• [Instructions for the task]: Copy every record exactly, leaving the pictures out.

• [Task input]:
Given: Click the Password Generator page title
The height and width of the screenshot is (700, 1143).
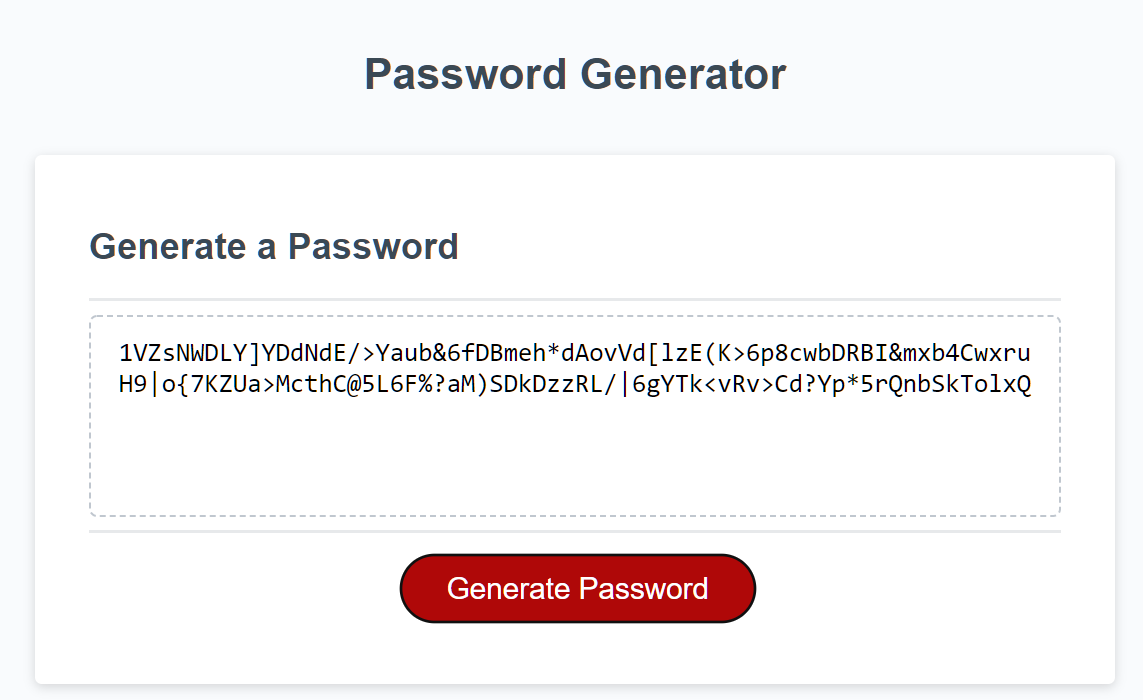Looking at the screenshot, I should click(574, 73).
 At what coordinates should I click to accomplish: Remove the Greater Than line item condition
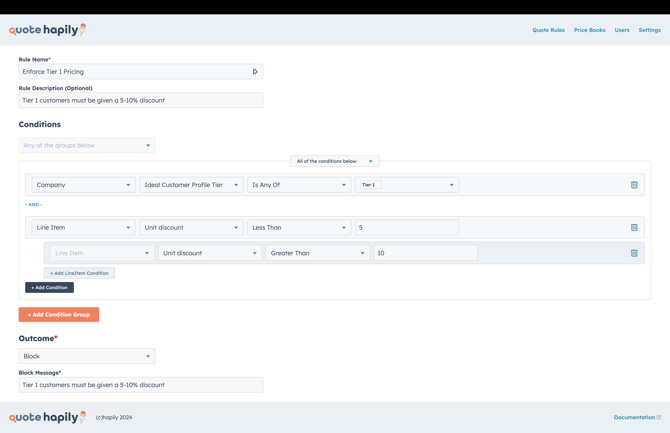tap(634, 253)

• [Task answer]:
Given: Click the Password Generator page title
The height and width of the screenshot is (700, 1143).
Looking at the screenshot, I should click(574, 73).
 At what coordinates should I click to accomplish: Remove the Greater Than line item condition
tap(634, 253)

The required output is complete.